= THE INPUT =
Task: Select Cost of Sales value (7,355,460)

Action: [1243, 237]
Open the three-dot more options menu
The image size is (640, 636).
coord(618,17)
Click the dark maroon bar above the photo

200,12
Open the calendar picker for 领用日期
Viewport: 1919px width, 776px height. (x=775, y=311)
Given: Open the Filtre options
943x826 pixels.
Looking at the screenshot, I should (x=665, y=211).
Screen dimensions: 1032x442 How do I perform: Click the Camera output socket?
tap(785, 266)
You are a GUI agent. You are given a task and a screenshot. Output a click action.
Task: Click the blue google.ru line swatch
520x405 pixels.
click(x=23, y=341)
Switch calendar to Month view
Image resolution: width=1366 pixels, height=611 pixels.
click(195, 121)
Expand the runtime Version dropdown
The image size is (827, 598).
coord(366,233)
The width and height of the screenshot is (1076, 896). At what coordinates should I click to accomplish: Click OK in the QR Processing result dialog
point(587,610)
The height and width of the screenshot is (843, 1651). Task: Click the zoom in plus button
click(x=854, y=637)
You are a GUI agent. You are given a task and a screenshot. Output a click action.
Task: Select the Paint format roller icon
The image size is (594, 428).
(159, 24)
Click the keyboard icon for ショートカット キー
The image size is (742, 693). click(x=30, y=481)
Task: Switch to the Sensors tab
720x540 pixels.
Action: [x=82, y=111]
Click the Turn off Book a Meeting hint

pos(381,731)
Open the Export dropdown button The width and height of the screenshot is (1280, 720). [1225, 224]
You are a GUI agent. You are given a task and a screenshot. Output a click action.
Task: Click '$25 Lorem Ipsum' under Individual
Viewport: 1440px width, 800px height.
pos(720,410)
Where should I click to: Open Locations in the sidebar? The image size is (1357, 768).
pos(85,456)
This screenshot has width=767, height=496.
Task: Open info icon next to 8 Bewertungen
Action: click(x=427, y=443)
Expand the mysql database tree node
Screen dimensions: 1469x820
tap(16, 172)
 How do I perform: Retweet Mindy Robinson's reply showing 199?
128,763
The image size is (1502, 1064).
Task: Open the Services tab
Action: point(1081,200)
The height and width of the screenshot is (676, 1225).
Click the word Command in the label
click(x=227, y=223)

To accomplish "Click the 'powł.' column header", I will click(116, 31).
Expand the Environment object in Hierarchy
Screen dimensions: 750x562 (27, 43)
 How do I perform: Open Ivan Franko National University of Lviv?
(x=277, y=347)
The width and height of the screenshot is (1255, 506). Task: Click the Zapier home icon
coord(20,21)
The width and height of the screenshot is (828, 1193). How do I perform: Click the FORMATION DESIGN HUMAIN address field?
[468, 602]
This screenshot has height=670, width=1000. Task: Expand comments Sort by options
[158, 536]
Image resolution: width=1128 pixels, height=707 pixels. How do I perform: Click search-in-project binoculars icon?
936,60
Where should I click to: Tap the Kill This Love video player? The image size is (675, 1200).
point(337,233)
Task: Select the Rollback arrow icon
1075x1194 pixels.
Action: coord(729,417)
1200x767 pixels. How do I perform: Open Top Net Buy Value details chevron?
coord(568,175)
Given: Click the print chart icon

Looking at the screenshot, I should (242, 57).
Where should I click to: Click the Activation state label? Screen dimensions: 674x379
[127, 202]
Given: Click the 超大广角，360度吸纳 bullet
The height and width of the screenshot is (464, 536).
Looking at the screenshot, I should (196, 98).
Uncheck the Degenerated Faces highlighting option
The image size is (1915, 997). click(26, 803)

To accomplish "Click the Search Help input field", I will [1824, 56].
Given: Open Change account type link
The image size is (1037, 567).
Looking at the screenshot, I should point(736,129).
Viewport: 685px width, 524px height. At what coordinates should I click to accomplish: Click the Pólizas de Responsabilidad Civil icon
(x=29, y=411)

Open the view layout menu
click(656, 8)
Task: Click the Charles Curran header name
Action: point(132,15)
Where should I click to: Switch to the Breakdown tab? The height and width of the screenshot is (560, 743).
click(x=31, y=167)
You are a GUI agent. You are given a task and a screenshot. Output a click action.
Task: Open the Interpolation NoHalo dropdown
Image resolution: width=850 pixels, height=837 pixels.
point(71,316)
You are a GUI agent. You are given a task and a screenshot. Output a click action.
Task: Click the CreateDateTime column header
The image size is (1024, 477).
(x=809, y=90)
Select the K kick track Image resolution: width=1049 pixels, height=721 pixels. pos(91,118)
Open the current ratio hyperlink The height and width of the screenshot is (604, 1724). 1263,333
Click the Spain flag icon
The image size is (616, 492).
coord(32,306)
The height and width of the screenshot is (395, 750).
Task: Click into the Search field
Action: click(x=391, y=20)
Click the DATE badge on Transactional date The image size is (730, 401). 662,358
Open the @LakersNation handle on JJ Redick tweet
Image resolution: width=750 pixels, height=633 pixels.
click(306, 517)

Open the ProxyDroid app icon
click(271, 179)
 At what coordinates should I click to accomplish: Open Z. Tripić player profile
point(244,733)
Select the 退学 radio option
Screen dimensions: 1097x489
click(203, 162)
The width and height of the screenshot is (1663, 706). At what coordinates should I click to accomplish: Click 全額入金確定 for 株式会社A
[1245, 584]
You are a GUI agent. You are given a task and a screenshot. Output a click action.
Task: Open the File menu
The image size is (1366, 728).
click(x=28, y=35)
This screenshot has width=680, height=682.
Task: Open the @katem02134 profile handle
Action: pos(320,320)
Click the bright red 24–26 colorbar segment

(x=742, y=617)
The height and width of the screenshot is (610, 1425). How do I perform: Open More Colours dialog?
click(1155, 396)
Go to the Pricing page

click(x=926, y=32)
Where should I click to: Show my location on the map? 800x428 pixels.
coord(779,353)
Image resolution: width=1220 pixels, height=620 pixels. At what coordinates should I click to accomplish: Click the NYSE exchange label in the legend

= WHAT THIS TASK INVOLVES =
Among the entries, find each line that includes the string "will" and copy it.

= WRITTEN SOLUTION =
To accomplish "Click the 'powł.' column header", I will click(116, 31).
To accomplish "Click the Search Help input field", I will [1824, 56].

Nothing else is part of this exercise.